Yadigâr, tılsımı olan bir kelime bence. Çağrışımı var. Başka dillere çevrilmesi zor. Mesela Fransızcaya ‘nesne’ olarak, ‘objet de famille’ (aile nesnesi) olarak çevrildi. Çevrildi çevrilmesine ama bence yerine oturmadı, epey havada kaldı. Çünkü kitapta örnekleri olduğu gibi, yadigârlar ille de somut şeyler değiller. Bu yüzden, kabiliyetli de bir kelime sanki. Aynı anda çok şeyi anlatıyor. Başına ‘aile’ konunca elbet biraz sınırlanıyor, mecburen şekilleniyor. Herkesin sınırlarından biri, bir şekilde ailesi çünkü.
Benim ailemden yadigâr, anneannemin annesi Madame Janet’ten kalan bir yüzük. Sade, uzun ve bence zarif bir şey. Kimdi o yüzüğün gerçek sahibi Madam Janet? İyi kalpli bir kadındı. Neşeliydi. İspanyolca konuşur, Türkçe şarkı söylerdi. Komikti, en çok kendiyle dalga geçerdi. Epey korkaktı. Yangından, denizden, polisten, ölümden, her şeyden korkardı. Öldü, neredeyse 10 yıl önce. Rahat uyusun.
Kitapta en çok dikkatinizi çeken, sizi en çok etkileyen hikâye hangisiydi?

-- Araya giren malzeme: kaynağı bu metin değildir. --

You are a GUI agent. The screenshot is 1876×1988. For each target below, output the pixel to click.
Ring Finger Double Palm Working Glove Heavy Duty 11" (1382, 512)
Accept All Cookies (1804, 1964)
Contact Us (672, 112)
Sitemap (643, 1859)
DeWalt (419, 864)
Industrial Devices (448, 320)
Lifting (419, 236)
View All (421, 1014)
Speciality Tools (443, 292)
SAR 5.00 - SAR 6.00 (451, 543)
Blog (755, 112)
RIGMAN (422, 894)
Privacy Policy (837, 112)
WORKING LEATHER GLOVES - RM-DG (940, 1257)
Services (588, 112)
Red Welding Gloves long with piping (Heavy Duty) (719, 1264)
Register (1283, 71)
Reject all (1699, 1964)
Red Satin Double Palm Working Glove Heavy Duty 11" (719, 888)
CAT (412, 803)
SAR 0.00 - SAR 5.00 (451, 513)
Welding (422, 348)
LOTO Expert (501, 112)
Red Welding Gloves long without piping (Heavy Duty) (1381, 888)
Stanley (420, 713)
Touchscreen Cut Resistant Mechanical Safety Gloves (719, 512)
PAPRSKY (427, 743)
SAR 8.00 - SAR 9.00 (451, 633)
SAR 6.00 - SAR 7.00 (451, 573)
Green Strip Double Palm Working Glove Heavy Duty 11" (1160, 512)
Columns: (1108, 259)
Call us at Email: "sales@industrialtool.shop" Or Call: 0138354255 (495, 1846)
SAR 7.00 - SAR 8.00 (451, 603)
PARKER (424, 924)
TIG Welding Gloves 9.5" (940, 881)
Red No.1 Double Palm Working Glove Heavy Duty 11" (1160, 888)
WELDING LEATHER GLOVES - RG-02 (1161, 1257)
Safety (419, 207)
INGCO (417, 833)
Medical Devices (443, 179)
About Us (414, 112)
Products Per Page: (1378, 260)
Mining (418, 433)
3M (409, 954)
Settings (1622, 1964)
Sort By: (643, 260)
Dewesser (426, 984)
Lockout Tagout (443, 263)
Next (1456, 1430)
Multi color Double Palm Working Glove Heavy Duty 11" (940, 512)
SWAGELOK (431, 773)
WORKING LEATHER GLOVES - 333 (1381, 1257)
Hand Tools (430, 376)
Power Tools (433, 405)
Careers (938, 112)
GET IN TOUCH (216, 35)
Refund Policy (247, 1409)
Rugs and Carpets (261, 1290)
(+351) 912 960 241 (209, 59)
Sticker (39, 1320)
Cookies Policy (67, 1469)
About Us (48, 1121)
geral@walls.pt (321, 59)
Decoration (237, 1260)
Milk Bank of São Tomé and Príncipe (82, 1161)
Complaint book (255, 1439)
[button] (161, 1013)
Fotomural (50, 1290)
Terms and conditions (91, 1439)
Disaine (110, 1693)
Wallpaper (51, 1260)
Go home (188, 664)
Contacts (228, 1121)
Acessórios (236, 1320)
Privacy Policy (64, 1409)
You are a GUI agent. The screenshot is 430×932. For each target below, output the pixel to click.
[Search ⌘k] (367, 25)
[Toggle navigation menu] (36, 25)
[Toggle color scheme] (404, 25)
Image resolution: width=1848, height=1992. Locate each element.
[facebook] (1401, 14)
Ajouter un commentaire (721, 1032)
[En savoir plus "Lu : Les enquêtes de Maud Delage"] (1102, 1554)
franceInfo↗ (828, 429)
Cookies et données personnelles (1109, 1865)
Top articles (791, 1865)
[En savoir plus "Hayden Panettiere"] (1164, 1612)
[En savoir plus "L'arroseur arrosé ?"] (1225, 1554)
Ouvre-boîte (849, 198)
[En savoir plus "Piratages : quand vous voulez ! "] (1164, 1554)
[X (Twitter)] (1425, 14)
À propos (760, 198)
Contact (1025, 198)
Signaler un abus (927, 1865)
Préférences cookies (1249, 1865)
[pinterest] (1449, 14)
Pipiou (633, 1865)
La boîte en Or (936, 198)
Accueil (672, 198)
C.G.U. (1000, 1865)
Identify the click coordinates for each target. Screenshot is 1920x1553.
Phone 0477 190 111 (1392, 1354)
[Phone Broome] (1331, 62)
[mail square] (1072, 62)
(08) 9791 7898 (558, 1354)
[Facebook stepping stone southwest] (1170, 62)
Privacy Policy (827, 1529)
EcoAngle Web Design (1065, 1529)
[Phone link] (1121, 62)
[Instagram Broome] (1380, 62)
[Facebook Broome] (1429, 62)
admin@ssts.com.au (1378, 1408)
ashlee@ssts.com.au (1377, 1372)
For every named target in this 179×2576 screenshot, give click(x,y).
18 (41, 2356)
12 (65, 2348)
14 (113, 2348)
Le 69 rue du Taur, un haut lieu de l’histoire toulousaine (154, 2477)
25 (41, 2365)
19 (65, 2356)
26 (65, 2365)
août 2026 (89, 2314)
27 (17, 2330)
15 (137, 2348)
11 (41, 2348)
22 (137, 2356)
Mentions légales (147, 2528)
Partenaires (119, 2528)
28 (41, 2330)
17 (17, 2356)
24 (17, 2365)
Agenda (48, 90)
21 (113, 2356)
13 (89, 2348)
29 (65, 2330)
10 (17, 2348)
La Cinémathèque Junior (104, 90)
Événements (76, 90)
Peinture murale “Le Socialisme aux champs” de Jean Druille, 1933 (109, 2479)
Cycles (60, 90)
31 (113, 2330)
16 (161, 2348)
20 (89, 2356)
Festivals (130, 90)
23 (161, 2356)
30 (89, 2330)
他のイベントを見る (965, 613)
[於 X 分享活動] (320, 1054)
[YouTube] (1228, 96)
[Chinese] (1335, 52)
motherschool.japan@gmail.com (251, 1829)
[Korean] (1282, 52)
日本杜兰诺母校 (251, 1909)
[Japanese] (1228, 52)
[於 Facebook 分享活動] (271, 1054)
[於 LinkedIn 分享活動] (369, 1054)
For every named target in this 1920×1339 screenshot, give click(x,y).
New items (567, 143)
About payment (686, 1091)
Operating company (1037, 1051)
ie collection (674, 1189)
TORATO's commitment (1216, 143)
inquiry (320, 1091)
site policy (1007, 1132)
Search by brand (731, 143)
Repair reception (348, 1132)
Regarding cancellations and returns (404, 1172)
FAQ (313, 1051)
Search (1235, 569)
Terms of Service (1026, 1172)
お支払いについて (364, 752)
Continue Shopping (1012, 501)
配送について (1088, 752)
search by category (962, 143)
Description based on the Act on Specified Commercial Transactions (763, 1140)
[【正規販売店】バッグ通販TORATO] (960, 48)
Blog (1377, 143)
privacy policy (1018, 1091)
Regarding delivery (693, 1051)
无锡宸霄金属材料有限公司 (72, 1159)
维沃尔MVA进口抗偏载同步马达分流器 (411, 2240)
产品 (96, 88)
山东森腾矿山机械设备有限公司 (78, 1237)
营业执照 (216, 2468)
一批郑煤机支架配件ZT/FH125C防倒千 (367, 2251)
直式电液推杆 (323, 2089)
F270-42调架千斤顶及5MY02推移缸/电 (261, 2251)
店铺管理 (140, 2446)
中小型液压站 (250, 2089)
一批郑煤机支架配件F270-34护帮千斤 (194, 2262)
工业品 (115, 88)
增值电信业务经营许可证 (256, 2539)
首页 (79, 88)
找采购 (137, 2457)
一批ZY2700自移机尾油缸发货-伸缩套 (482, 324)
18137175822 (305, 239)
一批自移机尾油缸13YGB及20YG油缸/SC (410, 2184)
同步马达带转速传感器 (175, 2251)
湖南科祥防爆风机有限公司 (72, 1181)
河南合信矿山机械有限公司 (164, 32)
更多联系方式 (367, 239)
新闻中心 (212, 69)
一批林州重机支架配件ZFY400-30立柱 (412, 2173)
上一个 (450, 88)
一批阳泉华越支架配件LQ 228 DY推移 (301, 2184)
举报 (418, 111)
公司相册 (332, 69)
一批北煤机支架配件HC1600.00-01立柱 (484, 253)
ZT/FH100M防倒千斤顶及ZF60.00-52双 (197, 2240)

‘En çok’u seçemem. Çoğu çok özeldi. Selin ve Virna’nın anneannelerini, Alper’in dedesini yâd edişi, Avi’nin Vancouver’dan İstanbul’u düşlemesi, Işıl’ın Yahudiliğini keşfetme hikâyesi… Sibel’in yaptığı benzetmeyi, konuştuğumuz günden beri hiç unutmuyorum. Aile yadigârının nesilden nesle aktarımını bir ‘rite of passage’, geçiş ayini olarak niteledi. Çok önemli bir tanımlamaydı bence, çünkü sahiden de insanlar geçiş dönemlerinde bazı duyguları ve belki nesneleri teslim alıyorlar. Sonra, Hay ve Ceki ile yaptığım söyleşiler benim için çok ilginçti. Niso, benim kuzenim, en yakınlarımdan biri. Dedesinin vefatından kısa bir süre sonra onunla söyleştik, ölümü kavrayış ve kabulleniş hali beni allak bullak etti. Ve Fiona’nın şu sorusu, bana yaşama bağlı olduğumuzu düşündürdü: “Ailemden bana ne kaldı ve ben çocuğuma ne aktaracağım?” Bütün bu sorular ve kavramlar üzerine bu kitap aracılığıyla düşündüğüm için çok mutluyum.